<<<<

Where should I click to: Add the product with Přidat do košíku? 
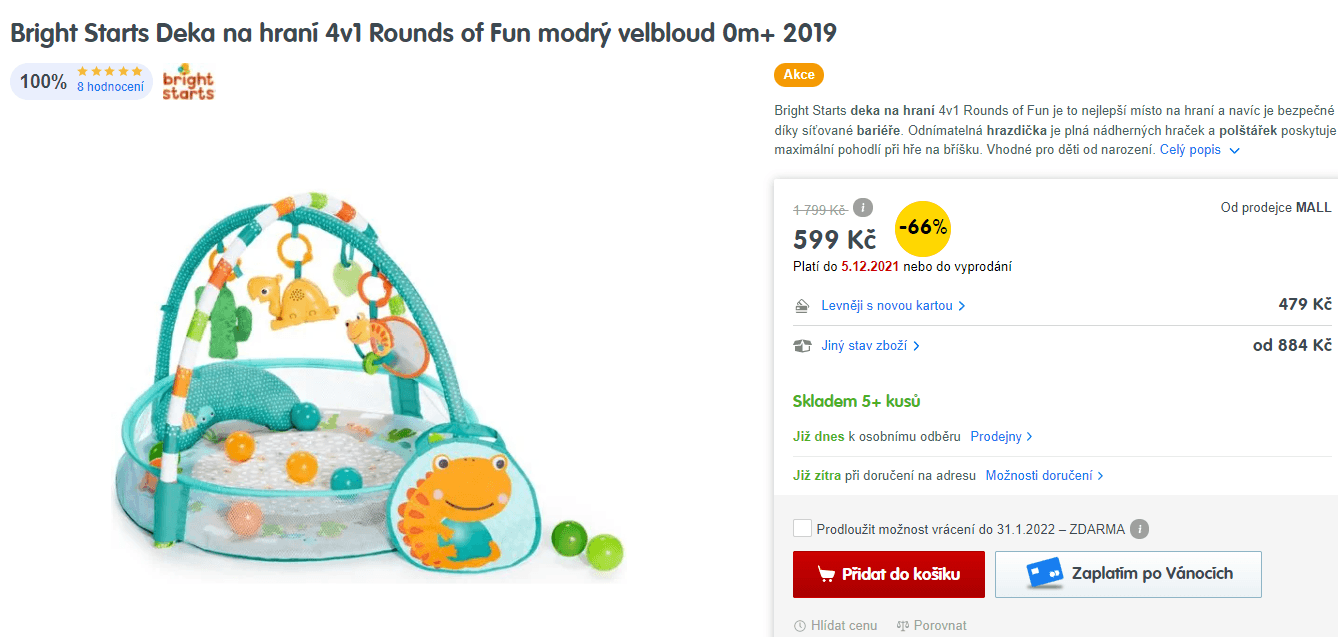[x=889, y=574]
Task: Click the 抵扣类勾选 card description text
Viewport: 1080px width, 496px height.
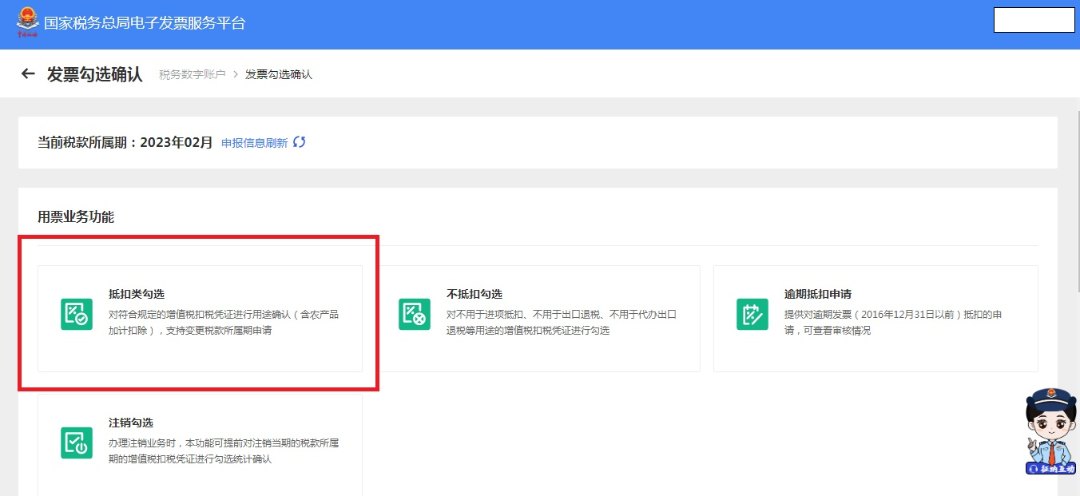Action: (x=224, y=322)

>>>>

* [TASK OBJECTIVE]: Output the full material exactly as given, without its pictures.

* [SOLUTION FOR THIS PROBLEM]:
Where should I click to: Add the product with Přidat do košíku? 
[x=889, y=574]
Task: Click the 抵扣类勾选 card description text
Viewport: 1080px width, 496px height.
Action: (x=224, y=322)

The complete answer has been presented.